## Source document:
▶
Review: And Then I Found You by Patti Callahan Henry

Katie Vaughn runs a successful boutique in South Carolina. When she finds an engagement ring in her boyfriend’s drawer, she goes into panic mode, realizing she must confront her past before she can move forward. You see, Katie has a secret that has weighed on hear heart for over a decade—a secret which can open up a world of joy or condemn her to more heartbreak.

Flashback: On the first day of spring, thirteen-year-old Katie falls in love with Jack. From their first kiss under a lazy Southern moon they believe they’re meant to be. College parts the couple, then law school for Jack. When Katie finds meaning as a counselor for troubled teens in the wilds of Arizona, Jack feels abandoned. He doesn’t understand her need to be so far away and pleads with her to return. She keeps telling him just a few months more…a few too many times. On their last visit together, Jack announces he’s moving on without her. Emotions run hot, and the couple has one last night together…a night with consequences that will echo for the rest of their lives.
◀
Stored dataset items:
▶
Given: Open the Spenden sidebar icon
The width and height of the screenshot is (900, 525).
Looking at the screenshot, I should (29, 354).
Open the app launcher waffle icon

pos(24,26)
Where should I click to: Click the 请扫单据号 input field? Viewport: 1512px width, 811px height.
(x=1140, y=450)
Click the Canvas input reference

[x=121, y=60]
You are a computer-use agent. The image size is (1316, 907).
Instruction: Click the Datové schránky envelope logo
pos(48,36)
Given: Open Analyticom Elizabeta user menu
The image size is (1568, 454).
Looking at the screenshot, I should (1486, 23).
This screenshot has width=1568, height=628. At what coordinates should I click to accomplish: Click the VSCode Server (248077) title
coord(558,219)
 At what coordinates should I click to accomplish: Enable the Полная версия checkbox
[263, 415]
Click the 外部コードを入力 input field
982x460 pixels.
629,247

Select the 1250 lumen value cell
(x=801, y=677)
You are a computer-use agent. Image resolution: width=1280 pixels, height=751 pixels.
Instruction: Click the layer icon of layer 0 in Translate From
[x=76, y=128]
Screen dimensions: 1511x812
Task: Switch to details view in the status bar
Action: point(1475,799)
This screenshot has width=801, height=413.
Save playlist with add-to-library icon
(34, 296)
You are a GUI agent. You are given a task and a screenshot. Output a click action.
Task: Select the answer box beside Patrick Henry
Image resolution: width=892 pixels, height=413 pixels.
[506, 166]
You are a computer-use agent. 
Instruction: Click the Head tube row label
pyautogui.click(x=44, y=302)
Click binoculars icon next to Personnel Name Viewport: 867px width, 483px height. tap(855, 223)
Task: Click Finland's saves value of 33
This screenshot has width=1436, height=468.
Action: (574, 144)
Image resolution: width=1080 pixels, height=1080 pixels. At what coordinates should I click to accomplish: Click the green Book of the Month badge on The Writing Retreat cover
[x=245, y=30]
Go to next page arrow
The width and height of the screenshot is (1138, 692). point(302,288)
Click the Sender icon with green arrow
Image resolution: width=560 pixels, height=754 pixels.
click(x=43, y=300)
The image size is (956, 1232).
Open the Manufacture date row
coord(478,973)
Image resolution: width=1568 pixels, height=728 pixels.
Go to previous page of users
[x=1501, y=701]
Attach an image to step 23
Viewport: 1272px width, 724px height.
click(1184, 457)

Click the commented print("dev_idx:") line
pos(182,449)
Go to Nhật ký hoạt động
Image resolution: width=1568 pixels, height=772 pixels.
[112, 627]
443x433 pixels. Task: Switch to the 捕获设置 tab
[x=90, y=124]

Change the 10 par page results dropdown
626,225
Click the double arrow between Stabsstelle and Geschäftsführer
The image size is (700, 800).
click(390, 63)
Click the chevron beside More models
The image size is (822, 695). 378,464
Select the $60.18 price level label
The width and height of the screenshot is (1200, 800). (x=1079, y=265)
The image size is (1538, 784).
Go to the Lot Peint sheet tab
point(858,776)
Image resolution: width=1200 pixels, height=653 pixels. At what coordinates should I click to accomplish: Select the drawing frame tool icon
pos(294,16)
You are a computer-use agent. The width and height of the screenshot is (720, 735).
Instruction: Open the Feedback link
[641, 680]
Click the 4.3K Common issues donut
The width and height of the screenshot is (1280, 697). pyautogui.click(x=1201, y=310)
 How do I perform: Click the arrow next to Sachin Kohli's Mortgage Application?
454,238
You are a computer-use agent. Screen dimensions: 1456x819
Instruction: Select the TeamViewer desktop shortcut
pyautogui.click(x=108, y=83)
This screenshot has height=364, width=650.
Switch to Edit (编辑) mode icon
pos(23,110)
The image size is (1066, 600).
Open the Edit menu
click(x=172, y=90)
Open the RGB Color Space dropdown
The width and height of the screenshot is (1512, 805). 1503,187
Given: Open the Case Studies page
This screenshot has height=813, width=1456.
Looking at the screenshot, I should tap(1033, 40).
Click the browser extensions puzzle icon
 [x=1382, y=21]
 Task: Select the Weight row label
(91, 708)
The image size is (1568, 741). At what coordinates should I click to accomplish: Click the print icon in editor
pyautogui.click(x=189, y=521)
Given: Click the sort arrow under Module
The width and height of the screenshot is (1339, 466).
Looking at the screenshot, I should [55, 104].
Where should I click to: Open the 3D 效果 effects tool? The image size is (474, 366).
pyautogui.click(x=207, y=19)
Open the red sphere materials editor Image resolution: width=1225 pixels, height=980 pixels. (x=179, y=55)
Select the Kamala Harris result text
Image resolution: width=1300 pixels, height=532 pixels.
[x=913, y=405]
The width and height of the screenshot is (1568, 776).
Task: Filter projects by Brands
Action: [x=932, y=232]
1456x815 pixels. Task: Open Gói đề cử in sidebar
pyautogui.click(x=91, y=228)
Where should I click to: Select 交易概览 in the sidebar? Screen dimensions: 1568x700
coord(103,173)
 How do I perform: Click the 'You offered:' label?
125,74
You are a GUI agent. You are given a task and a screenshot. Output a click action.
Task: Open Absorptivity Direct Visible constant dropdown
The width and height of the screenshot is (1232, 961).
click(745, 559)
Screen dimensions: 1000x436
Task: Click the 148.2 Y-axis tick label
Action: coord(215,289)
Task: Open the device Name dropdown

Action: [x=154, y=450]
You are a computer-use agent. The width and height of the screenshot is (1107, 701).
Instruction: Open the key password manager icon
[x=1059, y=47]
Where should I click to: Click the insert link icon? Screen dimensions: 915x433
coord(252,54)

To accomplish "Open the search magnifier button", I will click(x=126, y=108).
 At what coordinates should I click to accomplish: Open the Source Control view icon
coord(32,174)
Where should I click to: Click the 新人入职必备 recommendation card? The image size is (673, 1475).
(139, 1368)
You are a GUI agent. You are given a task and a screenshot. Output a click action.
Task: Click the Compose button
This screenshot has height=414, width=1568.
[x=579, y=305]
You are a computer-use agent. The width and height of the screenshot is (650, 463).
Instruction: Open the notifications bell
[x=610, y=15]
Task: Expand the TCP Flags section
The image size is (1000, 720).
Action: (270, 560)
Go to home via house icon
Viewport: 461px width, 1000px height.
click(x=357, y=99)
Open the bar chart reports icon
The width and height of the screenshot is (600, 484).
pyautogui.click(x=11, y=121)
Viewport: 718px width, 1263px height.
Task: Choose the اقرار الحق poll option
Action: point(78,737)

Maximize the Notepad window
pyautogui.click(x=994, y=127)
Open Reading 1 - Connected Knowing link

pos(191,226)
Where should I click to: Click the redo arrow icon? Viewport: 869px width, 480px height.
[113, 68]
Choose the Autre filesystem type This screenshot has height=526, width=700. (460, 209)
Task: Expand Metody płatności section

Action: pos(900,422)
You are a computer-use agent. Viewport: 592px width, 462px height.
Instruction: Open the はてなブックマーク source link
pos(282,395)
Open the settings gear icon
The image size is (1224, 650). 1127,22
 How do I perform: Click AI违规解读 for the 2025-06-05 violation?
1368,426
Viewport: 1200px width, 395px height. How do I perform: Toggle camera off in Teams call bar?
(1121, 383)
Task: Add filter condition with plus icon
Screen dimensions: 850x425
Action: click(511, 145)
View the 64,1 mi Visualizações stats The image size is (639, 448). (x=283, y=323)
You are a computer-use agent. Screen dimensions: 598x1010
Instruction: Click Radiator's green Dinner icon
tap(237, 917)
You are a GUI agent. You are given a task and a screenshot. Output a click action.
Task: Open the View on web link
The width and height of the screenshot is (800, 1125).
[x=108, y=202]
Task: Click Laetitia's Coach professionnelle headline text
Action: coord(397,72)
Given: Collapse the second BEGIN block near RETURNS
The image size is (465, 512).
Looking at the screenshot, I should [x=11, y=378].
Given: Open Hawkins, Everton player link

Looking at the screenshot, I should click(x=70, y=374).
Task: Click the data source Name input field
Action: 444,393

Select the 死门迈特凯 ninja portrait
◀
## Activities:
[1] Switch "Arizona" to "New Mexico" in the book review and write that passage out again, beginning at the words "Flashback: On the" and stopping after "of their lives.".
[2] In the book review, what kind of business does Katie Vaughn run, and in which state?
[3] Carry on the book review from its last sentence.

## Activity answers:
[1]
Flashback: On the first day of spring, thirteen-year-old Katie falls in love with Jack. From their first kiss under a lazy Southern moon they believe they’re meant to be. College parts the couple, then law school for Jack. When Katie finds meaning as a counselor for troubled teens in the wilds of New Mexico, Jack feels abandoned. He doesn’t understand her need to be so far away and pleads with her to return. She keeps telling him just a few months more…a few too many times. On their last visit together, Jack announces he’s moving on without her. Emotions run hot, and the couple has one last night together…a night with consequences that will echo for the rest of their lives.

[2] A successful boutique in South Carolina.

[3]
Back in Arizona, Katie discovers she’s pregnant, and that Jack has married someone else. She bravely decides to give their daughter, whom they nickname Luna, up for adoption. And they go about their lives, trying to forget, but yearning to fill the empty aching places inside.

Now, thirteen years later, Katie (now calling herself Kate) impulsively decides to track down her first love in an attempt to figure out how it all fell apart, hoping she can mend her heart. She sets of a chain of events that will change them forever.

*********
I loved this book. I’d been meaning to pick up some of Patti Callahan Henry’s other novels, so I was overjoyed when She Reads announced And Then I Found You  was the April book pick. Now I must go back and read her previous books while I deal with the guilt of having missed yet another fabulous Southern Women’s Fiction writer.
This is a sometimes heartbreaking novel of love and loss, but it’s not one to have you crying or feeling sorry for the characters throughout. Kate is pretty tough, closed off and protective even, and feels she did the right thing when she placed her daughter up for adoption. Even though she was twenty-one at the time. Even though she was close to her supportive family—a family who offered to raise the baby for her, who begged her not to give away their first grandchild. She hand picked the family she wanted her daughter to have, with two parents who loved each other and wanted a child more than anything. Her Jack was married, and his commitment lay with his new family.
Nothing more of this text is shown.